▶ [THE INPUT]
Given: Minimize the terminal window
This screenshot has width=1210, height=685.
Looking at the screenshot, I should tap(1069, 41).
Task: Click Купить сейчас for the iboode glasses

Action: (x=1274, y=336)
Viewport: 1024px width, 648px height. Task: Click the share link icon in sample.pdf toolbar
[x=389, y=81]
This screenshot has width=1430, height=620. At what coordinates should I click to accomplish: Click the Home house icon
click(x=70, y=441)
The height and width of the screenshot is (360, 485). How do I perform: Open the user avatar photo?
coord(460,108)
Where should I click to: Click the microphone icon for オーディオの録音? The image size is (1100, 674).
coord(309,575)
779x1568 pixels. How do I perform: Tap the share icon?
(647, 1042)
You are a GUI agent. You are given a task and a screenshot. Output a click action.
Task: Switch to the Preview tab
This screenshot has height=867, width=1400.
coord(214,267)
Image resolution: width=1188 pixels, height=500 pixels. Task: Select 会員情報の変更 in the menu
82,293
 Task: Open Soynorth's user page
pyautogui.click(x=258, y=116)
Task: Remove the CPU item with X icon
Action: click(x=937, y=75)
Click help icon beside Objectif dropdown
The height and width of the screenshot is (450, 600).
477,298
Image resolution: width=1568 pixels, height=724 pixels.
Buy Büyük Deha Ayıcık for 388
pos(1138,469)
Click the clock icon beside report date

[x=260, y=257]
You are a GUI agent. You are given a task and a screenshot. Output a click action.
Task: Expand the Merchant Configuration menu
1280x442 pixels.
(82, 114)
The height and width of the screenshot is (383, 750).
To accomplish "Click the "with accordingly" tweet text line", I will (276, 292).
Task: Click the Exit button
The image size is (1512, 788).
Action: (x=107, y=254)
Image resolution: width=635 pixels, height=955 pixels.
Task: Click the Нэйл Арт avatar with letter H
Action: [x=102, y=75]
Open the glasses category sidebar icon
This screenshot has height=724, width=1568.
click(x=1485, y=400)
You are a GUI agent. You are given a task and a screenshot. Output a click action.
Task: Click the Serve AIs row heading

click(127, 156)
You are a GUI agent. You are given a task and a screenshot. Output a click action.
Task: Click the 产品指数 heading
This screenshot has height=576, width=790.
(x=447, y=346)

▶ [REQUIRED ACTION] Give back the entire listing with every word intact.

▶ [REPLY TO THE EXERCISE]
Given: Minimize the terminal window
This screenshot has width=1210, height=685.
Looking at the screenshot, I should tap(1069, 41).
Task: Click Купить сейчас for the iboode glasses

Action: (x=1274, y=336)
Viewport: 1024px width, 648px height. Task: Click the share link icon in sample.pdf toolbar
[x=389, y=81]
This screenshot has width=1430, height=620. At what coordinates should I click to accomplish: Click the Home house icon
click(x=70, y=441)
The height and width of the screenshot is (360, 485). How do I perform: Open the user avatar photo?
coord(460,108)
Where should I click to: Click the microphone icon for オーディオの録音? The image size is (1100, 674).
coord(309,575)
779x1568 pixels. How do I perform: Tap the share icon?
(647, 1042)
You are a GUI agent. You are given a task and a screenshot. Output a click action.
Task: Switch to the Preview tab
This screenshot has height=867, width=1400.
coord(214,267)
Image resolution: width=1188 pixels, height=500 pixels. Task: Select 会員情報の変更 in the menu
82,293
 Task: Open Soynorth's user page
pyautogui.click(x=258, y=116)
Task: Remove the CPU item with X icon
Action: click(x=937, y=75)
Click help icon beside Objectif dropdown
The height and width of the screenshot is (450, 600).
477,298
Image resolution: width=1568 pixels, height=724 pixels.
Buy Büyük Deha Ayıcık for 388
pos(1138,469)
Click the clock icon beside report date

[x=260, y=257]
You are a GUI agent. You are given a task and a screenshot. Output a click action.
Task: Expand the Merchant Configuration menu
1280x442 pixels.
(82, 114)
The height and width of the screenshot is (383, 750).
To accomplish "Click the "with accordingly" tweet text line", I will (276, 292).
Task: Click the Exit button
The image size is (1512, 788).
Action: (x=107, y=254)
Image resolution: width=635 pixels, height=955 pixels.
Task: Click the Нэйл Арт avatar with letter H
Action: [x=102, y=75]
Open the glasses category sidebar icon
This screenshot has height=724, width=1568.
click(x=1485, y=400)
You are a GUI agent. You are given a task and a screenshot. Output a click action.
Task: Click the Serve AIs row heading

click(127, 156)
You are a GUI agent. You are given a task and a screenshot. Output a click action.
Task: Click the 产品指数 heading
This screenshot has height=576, width=790.
(x=447, y=346)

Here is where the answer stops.